- Analistas do Citi veem impacto limitado nos lucros de bancos brasileiros em 2026 devido a mudanças no financiamento do Fundo Garantidor de Créditos (FGC), após a liquidação do Banco Master.
- O mecanismo central envolve adiantamento de capital: bancos devem adiantar 84 meses de contribuições ordinárias, com 60 meses já em 2026 e 12 meses em 2027 e 2028, além de uma contribuição extraordinária de 6 pontos básicos ao ano.
- O efeito estimado varia de 0,4% do lucro (Nubank) a 1,9% (Banco do Brasil), com impacto de capital de nível 1 em cerca de 8 pontos básicos no quarto trimestre de 2025.
- O Banco Central deve formalizar o cronograma de parcelamento do adiantamento de 60 meses entre março e maio, após aprovação do CMN.

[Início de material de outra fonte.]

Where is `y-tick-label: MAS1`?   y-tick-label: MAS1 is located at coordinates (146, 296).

- Bancos podem evitar parte dos custos por meio do uso de depósitos compulsórios no financiamento dos adiantamentos ao FGC, com potencial reprecificação de crédito para manter ROE.
O Citi estima impacto limitado nos lucros de bancos brasileiros em 2026 devido a mudanças no financiamento do FGC após a liquidação do Banco Master. A revisão envolve adiantamento de capital e uma sobretaxa operacional recorrente, conforme análise de Gustavo Schroden e equipe.

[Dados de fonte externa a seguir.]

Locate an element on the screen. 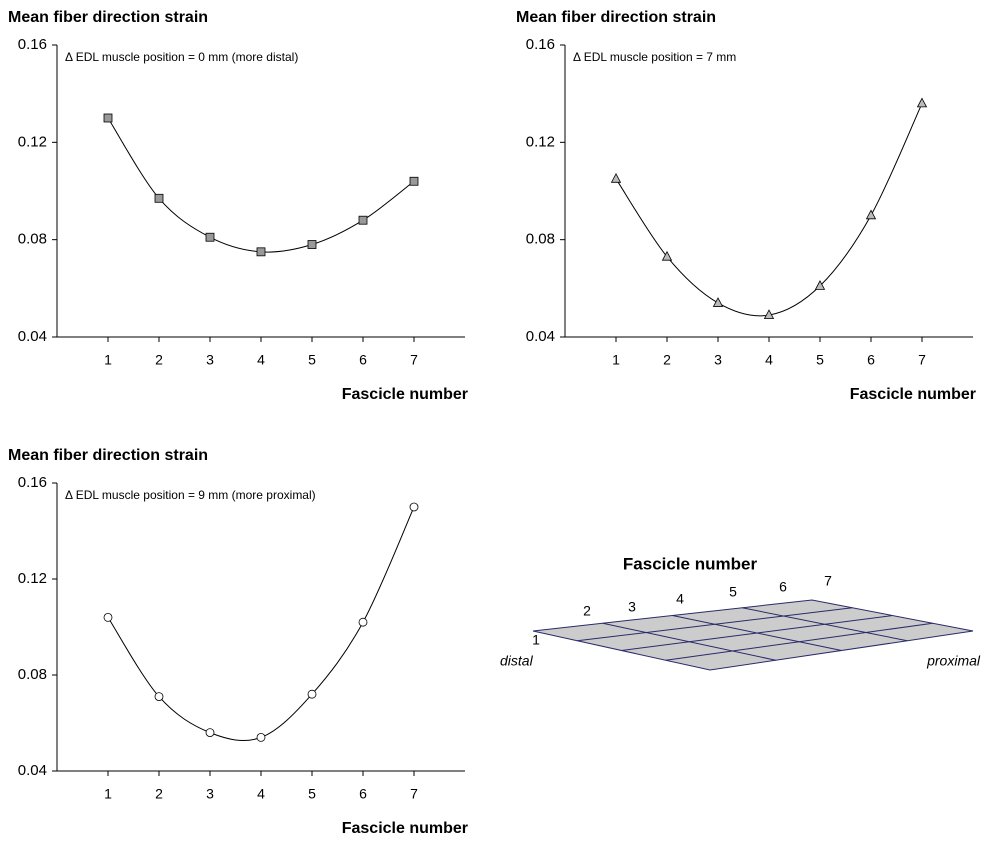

Segundo o relatório, bancos deverão adiantar 84 meses de contribuições ordinárias por depósitos elegíveis, com 60 meses no 1º ano, e 12 meses nos anos seguintes, além de uma contribuição extraordinária de 6 pontos básicos ao ano. O custo de oportunidade considerado é o CDI.
A amostra inclui Itaú Unibanco, Bradesco, Banco do Brasil, Santander Brasil, Nubank, Banco Inter e ABC Brasil. Os impactos estimados variam de 0,4% do lucro até 1,9%, com efeito moderado sobre o capital de Nível 1, em torno de 8 pontos básicos no 4º trimestre de 2025.
Para BB, Itaú e Nubank, há possibilidade de superestimação das curvas, já que se considerou o total de depósitos, incluindo operações no exterior. A mudança no estatuto do FGC foi aprovada pelo CMN em janeiro, ampliando o poder de ajustar alíquotas de contribuição e adiantamentos.
A próxima fase envolve o Banco Central formalizar o cronograma de parcelamento dos 60 meses, o que pode ocorrer entre março e maio. O Citi não descarta a possibilidade de dispensa da contribuição por parte do BC, dada a situação extraordinária e o espaço de capital de alguns bancos.
Além disso, analistas destacam negociações via Febraban para permitir o uso de depósitos compulsórios no financiamento dos adiantamentos. O redirecionamento de compulsórios poderia reduzir custos de oportunidade e manter as metas de ROE, com instituições buscando eficiência e reprecificação de crédito.